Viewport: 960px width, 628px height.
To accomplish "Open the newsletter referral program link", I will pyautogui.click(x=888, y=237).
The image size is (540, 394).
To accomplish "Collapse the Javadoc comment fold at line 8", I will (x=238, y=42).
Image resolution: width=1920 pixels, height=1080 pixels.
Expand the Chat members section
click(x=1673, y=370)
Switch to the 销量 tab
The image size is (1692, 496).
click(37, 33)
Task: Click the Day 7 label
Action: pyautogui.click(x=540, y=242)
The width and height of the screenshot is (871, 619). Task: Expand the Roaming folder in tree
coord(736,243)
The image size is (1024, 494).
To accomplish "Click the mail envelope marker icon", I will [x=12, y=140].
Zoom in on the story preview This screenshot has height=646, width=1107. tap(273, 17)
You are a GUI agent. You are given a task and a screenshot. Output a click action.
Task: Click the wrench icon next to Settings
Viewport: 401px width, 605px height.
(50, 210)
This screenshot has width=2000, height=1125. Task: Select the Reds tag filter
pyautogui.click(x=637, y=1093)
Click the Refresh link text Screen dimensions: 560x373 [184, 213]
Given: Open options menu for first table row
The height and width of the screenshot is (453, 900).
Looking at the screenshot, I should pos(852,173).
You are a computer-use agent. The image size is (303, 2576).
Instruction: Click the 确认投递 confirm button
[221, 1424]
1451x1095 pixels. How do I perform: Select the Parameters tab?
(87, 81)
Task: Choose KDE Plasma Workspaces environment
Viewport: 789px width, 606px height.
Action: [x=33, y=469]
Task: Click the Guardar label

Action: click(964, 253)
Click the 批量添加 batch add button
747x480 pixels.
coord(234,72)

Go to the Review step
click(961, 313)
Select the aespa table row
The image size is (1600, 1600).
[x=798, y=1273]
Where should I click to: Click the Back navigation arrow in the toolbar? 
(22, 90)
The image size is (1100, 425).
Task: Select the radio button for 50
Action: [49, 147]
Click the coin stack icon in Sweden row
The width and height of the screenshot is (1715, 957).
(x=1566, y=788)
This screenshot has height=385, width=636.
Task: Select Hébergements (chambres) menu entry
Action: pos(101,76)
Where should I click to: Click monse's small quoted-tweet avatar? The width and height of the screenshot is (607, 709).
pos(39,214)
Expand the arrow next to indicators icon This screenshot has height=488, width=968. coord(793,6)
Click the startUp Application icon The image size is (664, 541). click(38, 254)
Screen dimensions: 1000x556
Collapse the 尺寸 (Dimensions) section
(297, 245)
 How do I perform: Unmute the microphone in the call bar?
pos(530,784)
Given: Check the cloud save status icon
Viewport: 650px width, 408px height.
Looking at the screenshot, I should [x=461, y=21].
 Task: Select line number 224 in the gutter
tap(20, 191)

━━━━━━

◆ **The task**: If a line in the material above holds "agent", copy it.

◆ **Response to this exercise**:
You are a GUI agent. You are given a task and a screenshot. Output a click action.
You are a computer-use agent. The image size is (303, 2576).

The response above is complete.